Its already Sunrise's trademark to have good characters. Both Infinite Ryvius and Scryed had great characters, Gundam Seed is no exception. Again, the show has a lot of characters, actually, so many that you might have trouble counting them. What's so good about them is that all of them have diverse personalities and actually "feel" like human beings. While there are both static and developing characters, all of them do a great job at what they are supposed to do. Main lead, Kira, undergoes one of the longest and substantial developments I have ever seen in a show to this date yet. Other characters like, let's say Cagalli, who starts as a very rash girl, Athrun, one of the most loyal soldiers of Zaft, and especially Fllay, who goes from a crybaby to a venomous avenger to a person worth of sympathy, have truly great development curves. Pretty much after every episode you can see minor changes in their personalities and perceptions. On the other hand static characters hold their ground firmly too. Through the whole running time of the show I was really interested in La Klueze and fortunately, my interest was fully satisfied. Finally, I found Lacus Clyne to be one of the best female characters in any show I have ever seen. While at first I underestimated her as an idealistic and unsophisticated songstress, I was pretty much left speechless at the latter half of the show when she finally shows her true colors (Her PVC figure stands proudly on the top of my desk presently).
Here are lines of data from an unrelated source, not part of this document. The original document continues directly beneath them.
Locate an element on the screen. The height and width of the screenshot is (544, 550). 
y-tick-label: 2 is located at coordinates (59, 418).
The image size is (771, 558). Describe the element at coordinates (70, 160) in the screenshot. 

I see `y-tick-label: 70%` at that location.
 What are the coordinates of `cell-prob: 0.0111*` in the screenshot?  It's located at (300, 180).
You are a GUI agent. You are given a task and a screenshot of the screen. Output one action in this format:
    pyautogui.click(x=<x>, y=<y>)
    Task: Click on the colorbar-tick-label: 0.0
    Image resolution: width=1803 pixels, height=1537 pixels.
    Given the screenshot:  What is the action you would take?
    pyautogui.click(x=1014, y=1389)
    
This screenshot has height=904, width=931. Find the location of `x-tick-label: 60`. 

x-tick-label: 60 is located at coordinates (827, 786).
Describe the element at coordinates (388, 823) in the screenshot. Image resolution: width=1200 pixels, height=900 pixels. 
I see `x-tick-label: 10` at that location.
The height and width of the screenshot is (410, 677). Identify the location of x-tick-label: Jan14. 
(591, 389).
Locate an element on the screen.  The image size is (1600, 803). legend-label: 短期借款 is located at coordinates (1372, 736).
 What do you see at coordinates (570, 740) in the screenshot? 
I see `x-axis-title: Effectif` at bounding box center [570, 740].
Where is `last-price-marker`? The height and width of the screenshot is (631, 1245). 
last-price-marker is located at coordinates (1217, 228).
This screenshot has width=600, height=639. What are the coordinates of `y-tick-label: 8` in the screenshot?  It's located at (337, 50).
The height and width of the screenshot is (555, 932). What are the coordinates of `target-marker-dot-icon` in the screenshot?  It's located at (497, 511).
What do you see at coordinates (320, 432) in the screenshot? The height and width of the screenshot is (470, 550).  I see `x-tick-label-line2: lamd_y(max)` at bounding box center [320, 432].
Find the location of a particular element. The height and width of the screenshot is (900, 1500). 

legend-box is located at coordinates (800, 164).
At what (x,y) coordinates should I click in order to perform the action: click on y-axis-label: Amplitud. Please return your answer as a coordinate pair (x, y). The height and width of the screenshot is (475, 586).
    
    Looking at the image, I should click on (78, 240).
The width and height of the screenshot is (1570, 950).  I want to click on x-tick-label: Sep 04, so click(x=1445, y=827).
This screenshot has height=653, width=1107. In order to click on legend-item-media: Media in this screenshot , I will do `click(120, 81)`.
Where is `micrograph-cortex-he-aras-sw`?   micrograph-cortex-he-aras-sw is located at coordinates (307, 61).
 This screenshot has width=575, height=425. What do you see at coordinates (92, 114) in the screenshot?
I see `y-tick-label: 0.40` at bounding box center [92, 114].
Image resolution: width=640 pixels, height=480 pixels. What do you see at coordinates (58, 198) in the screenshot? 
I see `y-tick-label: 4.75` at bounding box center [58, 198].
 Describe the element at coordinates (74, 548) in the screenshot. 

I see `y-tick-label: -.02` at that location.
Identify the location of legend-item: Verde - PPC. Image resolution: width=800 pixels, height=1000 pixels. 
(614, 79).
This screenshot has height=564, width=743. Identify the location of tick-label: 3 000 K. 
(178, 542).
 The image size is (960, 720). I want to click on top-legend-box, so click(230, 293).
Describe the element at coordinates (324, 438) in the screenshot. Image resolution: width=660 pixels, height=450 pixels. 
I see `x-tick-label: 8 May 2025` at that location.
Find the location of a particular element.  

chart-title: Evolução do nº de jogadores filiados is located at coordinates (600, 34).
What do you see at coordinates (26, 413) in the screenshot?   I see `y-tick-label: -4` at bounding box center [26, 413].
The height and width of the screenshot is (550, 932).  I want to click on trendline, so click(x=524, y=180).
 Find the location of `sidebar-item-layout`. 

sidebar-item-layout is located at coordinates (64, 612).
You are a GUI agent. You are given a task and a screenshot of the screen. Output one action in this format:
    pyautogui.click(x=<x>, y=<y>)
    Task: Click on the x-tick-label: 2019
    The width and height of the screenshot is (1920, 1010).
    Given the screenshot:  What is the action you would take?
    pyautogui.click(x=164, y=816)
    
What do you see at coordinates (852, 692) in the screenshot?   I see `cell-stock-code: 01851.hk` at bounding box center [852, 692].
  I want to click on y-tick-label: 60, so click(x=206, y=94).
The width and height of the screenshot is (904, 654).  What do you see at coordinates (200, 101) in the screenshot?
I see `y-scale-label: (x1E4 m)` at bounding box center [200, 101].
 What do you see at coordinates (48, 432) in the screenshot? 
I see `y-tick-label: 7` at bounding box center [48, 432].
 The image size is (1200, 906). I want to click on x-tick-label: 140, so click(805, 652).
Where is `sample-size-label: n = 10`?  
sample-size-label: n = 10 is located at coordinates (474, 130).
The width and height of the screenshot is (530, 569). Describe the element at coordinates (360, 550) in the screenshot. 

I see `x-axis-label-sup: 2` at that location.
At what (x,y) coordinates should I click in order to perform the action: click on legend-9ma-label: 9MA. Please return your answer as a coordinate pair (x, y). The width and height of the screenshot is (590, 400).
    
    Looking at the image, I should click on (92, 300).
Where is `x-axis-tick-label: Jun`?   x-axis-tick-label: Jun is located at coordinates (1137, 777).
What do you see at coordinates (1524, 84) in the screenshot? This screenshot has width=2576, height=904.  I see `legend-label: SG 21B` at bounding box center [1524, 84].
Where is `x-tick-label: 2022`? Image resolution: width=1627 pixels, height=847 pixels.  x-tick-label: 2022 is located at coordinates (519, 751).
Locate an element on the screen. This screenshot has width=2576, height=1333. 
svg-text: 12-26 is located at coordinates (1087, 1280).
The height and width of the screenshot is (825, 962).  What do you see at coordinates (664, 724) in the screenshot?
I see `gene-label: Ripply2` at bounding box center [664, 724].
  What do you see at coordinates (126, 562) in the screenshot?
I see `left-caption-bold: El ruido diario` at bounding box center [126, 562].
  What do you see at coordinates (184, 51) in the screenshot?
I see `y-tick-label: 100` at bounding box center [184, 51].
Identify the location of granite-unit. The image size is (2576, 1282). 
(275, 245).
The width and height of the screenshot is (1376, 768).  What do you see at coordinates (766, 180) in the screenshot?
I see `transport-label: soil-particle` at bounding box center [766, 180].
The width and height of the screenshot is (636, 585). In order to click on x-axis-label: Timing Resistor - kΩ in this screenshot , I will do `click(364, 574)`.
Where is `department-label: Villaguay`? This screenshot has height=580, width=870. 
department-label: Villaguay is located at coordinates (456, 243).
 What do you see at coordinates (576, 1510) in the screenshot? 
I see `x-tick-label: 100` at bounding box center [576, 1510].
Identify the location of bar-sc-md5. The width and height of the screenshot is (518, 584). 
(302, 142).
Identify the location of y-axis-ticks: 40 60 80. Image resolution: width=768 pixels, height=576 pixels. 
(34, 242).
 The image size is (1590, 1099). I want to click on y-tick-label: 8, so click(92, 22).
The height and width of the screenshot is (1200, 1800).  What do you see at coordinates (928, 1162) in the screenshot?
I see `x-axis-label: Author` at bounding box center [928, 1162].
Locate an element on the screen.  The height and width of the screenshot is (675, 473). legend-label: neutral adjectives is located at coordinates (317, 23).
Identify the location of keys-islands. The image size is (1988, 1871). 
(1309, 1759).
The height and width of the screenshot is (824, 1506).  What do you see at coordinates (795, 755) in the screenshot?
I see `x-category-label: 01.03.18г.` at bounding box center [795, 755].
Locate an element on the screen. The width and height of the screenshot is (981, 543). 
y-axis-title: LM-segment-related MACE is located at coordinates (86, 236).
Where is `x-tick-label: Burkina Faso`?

The only thing I found slightly irritating in the characters department is that people like Ramius and Waltfield, are put into the shoes of military captains. Even though good and profound characters they are simply incompetent at leading an army. While Ramius is always making poor decisions influenced by emotions, Waltfield is simply too soft to be a commander. Who in their right mind would warn enemy encampment before a surprise attack? Even though I realize that this show does this intentionally, trying to make all characters on the 'good' guys side look kind and making them carry the anti-war message, I still find it quite ironical that Lacus Clyne, who is originally a songstress, is the most capable and competent person at leading the army.
Overall Rating: (8/10)
If you're a fan of mecha then this show is a must watch, though even if you dislike mecha, you shouldn't overlook it either. While I myself am not keen on mecha fights I enjoyed this show a great deal thanks to its profound, innovative characters and deep story. If you have enjoyed this, shows like Infinite Ryvius or other Gundams might be worth checking out.